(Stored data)
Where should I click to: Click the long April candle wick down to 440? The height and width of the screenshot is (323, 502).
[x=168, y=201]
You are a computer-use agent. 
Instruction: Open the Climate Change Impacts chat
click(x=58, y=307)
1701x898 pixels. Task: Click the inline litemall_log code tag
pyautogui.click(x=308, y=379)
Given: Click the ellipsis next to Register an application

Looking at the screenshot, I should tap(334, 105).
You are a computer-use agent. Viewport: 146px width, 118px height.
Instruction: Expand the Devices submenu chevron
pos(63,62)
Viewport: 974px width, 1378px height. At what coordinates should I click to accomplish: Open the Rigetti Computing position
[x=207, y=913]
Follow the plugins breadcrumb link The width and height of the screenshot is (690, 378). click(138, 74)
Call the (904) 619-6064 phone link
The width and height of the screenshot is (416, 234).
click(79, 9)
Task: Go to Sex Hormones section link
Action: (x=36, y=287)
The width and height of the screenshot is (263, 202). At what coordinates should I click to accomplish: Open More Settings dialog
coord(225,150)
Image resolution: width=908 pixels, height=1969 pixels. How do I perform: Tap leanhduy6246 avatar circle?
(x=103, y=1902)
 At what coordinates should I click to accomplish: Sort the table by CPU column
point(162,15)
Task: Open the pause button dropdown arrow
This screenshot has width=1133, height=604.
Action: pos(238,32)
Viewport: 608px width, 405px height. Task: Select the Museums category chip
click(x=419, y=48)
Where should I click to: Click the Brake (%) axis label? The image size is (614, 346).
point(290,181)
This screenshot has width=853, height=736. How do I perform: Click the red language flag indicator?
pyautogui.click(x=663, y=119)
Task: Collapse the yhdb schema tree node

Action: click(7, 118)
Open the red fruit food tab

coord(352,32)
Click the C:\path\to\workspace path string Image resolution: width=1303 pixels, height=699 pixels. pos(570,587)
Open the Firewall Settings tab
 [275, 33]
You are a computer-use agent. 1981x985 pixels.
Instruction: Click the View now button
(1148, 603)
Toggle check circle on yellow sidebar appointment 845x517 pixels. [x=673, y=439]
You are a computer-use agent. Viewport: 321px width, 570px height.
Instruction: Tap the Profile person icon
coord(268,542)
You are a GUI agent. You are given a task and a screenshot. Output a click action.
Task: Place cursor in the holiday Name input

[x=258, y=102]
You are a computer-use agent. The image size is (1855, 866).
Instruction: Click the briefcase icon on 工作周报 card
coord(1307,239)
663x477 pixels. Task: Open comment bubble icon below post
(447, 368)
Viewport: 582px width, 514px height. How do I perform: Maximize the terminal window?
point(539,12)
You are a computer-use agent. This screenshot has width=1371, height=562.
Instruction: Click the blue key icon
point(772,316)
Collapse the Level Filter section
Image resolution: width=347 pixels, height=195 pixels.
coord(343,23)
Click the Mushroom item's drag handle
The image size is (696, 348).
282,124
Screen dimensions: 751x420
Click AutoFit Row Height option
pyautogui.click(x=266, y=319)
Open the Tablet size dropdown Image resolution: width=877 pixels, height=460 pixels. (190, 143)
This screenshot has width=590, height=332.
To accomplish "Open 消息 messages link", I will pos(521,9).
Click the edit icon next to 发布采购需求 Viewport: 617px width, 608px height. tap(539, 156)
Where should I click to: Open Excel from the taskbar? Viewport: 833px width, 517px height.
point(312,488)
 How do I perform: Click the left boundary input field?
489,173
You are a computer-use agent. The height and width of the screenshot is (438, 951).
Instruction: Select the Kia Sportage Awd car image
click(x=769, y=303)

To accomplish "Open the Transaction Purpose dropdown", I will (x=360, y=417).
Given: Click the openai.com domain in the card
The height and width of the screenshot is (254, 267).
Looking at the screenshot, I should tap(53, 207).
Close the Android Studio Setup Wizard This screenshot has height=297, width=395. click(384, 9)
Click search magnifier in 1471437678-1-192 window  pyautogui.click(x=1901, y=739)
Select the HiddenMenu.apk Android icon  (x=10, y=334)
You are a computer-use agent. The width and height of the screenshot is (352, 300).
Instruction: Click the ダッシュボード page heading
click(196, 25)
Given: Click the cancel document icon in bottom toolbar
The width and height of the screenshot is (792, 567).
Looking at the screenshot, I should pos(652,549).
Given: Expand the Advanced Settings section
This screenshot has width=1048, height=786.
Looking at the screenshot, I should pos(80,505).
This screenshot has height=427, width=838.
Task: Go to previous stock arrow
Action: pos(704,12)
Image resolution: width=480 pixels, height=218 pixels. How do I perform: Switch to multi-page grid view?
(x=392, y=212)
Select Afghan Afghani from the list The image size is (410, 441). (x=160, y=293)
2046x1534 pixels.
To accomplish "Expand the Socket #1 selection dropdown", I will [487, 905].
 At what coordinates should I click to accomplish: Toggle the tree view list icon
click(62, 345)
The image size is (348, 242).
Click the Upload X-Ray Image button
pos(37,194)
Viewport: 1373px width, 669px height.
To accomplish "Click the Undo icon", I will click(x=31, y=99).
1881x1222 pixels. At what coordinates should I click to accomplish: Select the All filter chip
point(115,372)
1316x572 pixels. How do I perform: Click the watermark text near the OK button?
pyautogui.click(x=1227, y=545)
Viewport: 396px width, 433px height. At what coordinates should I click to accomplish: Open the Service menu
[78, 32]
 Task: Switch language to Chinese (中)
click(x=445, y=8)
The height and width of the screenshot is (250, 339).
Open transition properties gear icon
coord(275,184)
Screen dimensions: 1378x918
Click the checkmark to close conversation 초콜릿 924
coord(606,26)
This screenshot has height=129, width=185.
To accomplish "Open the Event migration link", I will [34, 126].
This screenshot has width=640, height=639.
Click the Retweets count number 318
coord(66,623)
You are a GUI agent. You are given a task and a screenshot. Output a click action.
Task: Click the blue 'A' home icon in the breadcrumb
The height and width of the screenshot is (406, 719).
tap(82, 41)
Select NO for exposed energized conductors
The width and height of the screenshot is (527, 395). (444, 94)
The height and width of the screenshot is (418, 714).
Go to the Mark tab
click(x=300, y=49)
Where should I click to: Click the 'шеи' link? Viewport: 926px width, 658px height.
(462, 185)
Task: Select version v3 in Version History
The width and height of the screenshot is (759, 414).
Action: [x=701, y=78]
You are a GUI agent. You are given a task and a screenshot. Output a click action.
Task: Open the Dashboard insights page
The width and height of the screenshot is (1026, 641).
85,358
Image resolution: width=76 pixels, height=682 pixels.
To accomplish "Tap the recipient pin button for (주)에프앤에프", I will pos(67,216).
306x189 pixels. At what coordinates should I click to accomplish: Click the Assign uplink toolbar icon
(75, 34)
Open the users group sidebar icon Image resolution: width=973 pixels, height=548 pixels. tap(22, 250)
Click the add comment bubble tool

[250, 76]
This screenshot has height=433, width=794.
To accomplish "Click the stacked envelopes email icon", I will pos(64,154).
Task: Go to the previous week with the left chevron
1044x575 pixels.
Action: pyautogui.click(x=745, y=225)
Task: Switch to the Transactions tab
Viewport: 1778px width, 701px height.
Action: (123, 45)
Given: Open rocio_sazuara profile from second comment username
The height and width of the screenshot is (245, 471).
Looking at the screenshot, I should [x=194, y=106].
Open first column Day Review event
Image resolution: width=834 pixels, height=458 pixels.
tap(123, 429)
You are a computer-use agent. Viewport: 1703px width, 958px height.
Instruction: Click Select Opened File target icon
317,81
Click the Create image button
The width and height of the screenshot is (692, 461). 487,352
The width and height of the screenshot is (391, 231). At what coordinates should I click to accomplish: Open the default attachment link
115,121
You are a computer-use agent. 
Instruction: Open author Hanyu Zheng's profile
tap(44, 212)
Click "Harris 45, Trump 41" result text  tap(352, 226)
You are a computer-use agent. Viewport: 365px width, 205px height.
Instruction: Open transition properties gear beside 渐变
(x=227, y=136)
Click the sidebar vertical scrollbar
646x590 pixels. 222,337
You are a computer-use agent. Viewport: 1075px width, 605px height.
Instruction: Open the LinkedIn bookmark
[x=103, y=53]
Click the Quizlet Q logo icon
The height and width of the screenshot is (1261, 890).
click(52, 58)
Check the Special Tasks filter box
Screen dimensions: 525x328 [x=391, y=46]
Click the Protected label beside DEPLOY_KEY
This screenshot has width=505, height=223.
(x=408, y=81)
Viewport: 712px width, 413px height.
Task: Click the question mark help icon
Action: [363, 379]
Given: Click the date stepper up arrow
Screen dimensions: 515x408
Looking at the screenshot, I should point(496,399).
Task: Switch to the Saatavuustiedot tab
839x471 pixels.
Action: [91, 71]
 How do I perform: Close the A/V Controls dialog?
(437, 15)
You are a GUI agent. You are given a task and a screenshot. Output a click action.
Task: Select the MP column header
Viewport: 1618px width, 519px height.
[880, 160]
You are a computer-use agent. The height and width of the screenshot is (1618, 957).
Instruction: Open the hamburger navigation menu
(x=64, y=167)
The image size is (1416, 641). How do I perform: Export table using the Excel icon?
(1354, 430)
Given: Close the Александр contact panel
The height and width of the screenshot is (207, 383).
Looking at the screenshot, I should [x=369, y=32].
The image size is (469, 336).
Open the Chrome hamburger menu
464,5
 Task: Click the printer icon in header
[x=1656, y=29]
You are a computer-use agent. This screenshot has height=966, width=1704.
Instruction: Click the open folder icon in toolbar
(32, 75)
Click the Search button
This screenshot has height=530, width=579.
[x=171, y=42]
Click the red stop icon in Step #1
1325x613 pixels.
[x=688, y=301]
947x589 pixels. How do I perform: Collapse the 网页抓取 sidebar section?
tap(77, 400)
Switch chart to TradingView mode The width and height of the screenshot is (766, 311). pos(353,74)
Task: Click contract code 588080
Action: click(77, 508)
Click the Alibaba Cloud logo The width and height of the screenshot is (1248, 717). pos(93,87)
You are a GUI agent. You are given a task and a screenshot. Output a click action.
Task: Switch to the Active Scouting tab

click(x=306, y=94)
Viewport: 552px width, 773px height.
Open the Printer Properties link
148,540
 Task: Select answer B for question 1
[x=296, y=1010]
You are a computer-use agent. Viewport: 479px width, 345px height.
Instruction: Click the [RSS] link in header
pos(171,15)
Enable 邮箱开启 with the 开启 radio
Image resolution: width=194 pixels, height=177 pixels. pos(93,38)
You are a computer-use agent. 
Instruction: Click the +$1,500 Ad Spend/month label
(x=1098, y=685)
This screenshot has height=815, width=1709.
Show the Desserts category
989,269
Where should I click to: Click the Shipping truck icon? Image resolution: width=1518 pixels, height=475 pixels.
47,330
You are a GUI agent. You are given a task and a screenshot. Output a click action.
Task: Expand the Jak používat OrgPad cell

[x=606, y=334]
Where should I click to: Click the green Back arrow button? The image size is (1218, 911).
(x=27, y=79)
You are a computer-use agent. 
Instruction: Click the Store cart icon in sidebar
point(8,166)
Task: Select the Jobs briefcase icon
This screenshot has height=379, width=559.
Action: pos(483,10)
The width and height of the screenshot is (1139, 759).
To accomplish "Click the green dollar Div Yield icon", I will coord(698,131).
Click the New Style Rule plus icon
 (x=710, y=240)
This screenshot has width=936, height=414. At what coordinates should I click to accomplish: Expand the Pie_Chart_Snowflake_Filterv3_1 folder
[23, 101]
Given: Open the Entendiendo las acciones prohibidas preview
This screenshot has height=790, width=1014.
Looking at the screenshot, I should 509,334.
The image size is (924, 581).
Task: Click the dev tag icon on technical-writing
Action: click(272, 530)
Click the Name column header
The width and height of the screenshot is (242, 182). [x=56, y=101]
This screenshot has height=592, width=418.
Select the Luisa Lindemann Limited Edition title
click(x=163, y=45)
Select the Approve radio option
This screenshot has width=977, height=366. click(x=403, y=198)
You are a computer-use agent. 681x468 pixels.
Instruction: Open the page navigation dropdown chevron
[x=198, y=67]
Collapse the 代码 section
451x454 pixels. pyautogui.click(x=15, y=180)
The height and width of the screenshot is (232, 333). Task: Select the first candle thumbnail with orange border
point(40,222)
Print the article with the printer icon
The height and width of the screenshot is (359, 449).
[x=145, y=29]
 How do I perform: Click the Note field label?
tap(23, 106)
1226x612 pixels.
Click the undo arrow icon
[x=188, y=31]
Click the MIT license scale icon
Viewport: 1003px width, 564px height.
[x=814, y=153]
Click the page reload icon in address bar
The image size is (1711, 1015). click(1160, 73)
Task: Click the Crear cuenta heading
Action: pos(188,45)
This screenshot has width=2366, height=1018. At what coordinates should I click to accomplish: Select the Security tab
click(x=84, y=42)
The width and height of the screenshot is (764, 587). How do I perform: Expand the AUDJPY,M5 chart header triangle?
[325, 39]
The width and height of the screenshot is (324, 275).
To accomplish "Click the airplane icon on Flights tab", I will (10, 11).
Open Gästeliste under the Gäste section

**Required task:** Copy everything from the line with "Viewport: 552px width, 773px height." down to the line with "pos(171,15)", renaming "Printer Properties" to "Scanner Settings" and leaving everything else unchanged.

**Solution for this task:**
Viewport: 552px width, 773px height.
Open the Scanner Settings link
148,540
 Task: Select answer B for question 1
[x=296, y=1010]
You are a computer-use agent. Viewport: 479px width, 345px height.
Instruction: Click the [RSS] link in header
pos(171,15)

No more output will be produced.